Friday, November 20, 2009

Mr Gay and Right: How can you, Of All People, Condemn This Poor Girl?

I came across this sad story of  21 year old Private Bethany Smith at Gay and Right's page. For those who don't already know, Bethany Smith was a Private in the U.S. army who went AWOL and fled to Canada in September, 2007. She was being threatened and persecuted by her fellow soldiers simply because she is a lesbian. Apparently, she was outed by a fellow soldier who saw her walking hand and hand with another girl in a shopping mall.


Originally, the Refugee Board's decision was to deport her but today, she was granted a reprieve. Judge Yves de Montigny said the Refugee Board made an error and they must reconsider her case because it unfairly dismissed evidence suggesting that gays face harsher treatment in the American military justice system.


"I am of the view that the board's failure to explain why this evidence was rejected was material to its decision," the judgment said.


The judge also said the board didn't even consider the fact that the military base, Fort Campbell, Kentucky, where Smith served is also that same base where Pte. Barry Winchell, a gay American soldier who was beaten to death with a baseball bat almost a decade ago.
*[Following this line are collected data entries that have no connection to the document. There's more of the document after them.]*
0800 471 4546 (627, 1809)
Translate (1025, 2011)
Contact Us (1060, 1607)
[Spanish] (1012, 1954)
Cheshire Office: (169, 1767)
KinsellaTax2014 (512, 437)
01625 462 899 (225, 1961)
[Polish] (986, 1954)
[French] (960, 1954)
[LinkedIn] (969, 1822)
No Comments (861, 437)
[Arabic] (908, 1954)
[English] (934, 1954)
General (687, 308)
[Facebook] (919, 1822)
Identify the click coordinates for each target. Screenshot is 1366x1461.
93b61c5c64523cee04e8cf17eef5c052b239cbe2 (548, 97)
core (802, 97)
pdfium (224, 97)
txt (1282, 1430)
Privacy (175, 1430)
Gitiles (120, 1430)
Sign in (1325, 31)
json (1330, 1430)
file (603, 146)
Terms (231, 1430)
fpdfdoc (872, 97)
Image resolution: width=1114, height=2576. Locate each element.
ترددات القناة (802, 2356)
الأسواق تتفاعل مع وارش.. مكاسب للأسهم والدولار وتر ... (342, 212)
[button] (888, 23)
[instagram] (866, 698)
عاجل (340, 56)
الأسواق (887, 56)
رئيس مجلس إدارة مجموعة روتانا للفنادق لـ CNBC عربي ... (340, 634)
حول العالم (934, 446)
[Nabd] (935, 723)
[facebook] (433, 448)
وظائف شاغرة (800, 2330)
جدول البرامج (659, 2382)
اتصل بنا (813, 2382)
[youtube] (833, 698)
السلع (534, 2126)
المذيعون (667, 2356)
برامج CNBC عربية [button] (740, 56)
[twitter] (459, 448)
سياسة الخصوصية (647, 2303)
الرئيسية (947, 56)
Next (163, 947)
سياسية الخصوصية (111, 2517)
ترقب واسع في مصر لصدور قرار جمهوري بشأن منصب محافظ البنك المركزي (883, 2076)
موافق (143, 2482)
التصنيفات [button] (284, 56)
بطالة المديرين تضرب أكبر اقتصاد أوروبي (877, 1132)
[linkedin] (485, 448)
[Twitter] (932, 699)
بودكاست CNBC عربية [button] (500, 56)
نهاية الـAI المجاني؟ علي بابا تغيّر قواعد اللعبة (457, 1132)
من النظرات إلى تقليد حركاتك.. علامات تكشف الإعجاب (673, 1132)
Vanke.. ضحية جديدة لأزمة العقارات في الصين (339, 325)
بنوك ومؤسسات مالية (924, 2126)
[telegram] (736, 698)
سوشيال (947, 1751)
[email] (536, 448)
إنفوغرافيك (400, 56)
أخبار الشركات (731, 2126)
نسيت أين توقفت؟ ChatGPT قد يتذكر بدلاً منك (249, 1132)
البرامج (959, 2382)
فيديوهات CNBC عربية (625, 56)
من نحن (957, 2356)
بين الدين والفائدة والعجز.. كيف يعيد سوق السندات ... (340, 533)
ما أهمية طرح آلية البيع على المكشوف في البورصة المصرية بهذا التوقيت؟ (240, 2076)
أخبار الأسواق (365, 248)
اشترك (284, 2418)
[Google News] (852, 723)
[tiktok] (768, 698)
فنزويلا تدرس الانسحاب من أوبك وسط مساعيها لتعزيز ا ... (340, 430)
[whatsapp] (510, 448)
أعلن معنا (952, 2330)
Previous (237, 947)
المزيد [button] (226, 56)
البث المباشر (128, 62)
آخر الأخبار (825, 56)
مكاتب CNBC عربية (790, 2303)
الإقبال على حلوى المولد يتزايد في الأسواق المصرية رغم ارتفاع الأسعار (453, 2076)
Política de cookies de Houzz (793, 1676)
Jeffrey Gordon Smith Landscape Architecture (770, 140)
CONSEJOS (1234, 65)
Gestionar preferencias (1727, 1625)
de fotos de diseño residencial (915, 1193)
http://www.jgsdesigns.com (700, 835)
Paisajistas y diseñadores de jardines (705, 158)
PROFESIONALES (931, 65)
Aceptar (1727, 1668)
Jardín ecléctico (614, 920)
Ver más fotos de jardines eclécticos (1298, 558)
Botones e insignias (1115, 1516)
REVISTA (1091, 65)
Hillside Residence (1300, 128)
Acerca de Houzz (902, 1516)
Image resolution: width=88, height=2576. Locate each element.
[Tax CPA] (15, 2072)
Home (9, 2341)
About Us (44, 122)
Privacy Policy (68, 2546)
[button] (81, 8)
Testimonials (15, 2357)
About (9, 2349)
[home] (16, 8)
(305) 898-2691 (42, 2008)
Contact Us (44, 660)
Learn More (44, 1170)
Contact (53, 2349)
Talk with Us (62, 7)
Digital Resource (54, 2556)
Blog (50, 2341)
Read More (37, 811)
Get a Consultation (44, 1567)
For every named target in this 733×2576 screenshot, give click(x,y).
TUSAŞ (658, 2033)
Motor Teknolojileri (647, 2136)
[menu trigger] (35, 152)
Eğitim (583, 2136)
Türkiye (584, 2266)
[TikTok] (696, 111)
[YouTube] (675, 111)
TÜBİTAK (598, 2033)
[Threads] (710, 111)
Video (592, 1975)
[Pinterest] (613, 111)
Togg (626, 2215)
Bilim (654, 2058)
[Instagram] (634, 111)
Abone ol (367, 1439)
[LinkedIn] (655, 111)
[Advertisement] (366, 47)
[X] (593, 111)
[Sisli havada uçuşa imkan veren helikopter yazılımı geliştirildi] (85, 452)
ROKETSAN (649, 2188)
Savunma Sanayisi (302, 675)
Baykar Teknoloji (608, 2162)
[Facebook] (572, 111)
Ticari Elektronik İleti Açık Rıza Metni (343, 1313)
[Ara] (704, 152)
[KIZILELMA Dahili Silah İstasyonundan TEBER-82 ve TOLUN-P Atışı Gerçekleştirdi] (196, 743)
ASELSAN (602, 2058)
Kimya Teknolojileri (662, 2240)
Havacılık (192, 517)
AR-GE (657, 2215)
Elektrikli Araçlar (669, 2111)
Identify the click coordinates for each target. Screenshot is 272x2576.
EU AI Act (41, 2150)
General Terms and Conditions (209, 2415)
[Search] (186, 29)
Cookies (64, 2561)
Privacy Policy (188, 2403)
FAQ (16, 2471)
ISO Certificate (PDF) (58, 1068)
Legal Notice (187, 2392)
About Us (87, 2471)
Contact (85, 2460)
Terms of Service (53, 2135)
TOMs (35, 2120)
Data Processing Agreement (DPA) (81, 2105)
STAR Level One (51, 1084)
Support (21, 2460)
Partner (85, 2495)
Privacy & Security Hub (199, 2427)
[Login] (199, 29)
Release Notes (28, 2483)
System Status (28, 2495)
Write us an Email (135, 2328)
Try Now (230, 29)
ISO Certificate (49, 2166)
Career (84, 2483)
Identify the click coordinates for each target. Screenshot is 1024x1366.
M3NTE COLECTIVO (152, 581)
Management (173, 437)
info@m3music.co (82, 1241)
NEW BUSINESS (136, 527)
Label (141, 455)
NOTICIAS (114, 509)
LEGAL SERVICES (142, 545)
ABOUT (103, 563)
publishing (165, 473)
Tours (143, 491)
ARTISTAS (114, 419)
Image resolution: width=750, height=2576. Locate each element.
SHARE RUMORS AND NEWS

Private Smith has said she has received threatening notes daily, including death threats, superiors giving her extra work and of course, good ol' daily harrassment since being outed. 


She did try to legally get herself discharged from the Army under the "Don't Ask Don't Tell policy". However, they simply shrugged it off and told her that discharge paperwork would not be ready until after her next deployment to Afghanistan. 


That's real helpful! Yeah! Let's send her to Afghanistan or Iraq, any of these war torn countries where life is chaotic for all.  Her fate would definitely have been sealed and more than likely, she would have come home in a body bag.  Her death would no doubt be passed off as 'killed in the line of duty', when in reality, she probably would have been killed by a fellow homophobic soldier or sent into dangerous situations by equally homophobic superiors.


Here are the details of Private Bethany Smith's case.


Now, Mr Gay and Right, how in the hell can you, of all people, condemn this girl? We should all offer her compassion, but you, sir, why are you so callous? 


You've never suffered at the hands of homophobic rednecks? You've never been tormented? Beaten up? Left for dead? How about your partner? If you say nothing ever happened to you or your partner after coming out, you must be very lucky.


What if it were your partner going through what Bethany Smith is going through? Wouldn't you do everything you can to protect him as he would protect you?


Are that gung-ho gaga over the Military and the wars in the middle east or are you just trying to impress your buddies over at Romper Room (blogging tories)? 


It must be hard being an oddity in Romper Room; I read the comments at your page; hard not fitting in, isn't it?


At least, you only have to contend with some ignoramous red neck bloggers over at that board. 


This poor girl must contend with far worse with nowhere to turn. It must be a terrible lonely feeling.


Oh and to appeal to your conservative sensibilities; it's  not like the girl is sitting at home collecting welfare. She is working at a call centre in Ottawa.


I hope this girl gets to stay in Canada or if she must return to the U.S., she can get her discharge. Everyone deserves to feel secure. She deserves our compassion, not condemnation.

6 comments:

Patrick Ross said...

It seems to me that -- while I reject unconditionally sheltering US war enlisted war resisters in Canada -- the judge made the right decision in this case.

Smith serving at Fort Campbell and the beating death of Mitchell would be immaterial were it not for the threats Smith reportedly received (although physical evidence of a written threat would be nice to have for this case).

Although I'm less comfortable with insinuation that the Board rejected Smith's application due to homophobia -- it's poor form for a judge to accuse another legal office of being bigoted.

CK said...

Patrick, while most who do go to war know that geting killed is a risk, however, it is not a certainty. With Pte. Smith, death would have been a certainty had she gone overseas as I pointed out in my posting. Her own country isn't helping her which is why she looked for help here.

We used to be known as a compassionate nation; one of the qualities that separated us from Americans.

I realize it's been on the decline in recent years, but it sure would be nice to have it back again.

Patrick Ross said...

Ugh. Is there any remote possibility that you could have said anything more nonsensical?

In war, death is always a possibility -- and a strong one. It is never a "certainty".

CK said...

In her case it would have been. I already illustrated why it would be a certainty for her. Hello? Homophobic superiors deliberately sending her to dangerous assignments; her own colleagues killing her and making it look like an accident?

Sparky said...

Even under the most dangerous conditions, death is never certain. Not even in war.

To attempt to argue otherwise is, quite frankly, stupid.

CK said...

Oh Sparky, I bet you're for sending every refugee claimant back to their respective hell holes without getting the full story, are you?

I already explained how her fate would be sealed if deployed in my post.

What? Her serving with non homophobic soldiers and equally as tolerant superiors are not likely scenarios given what she faced state side.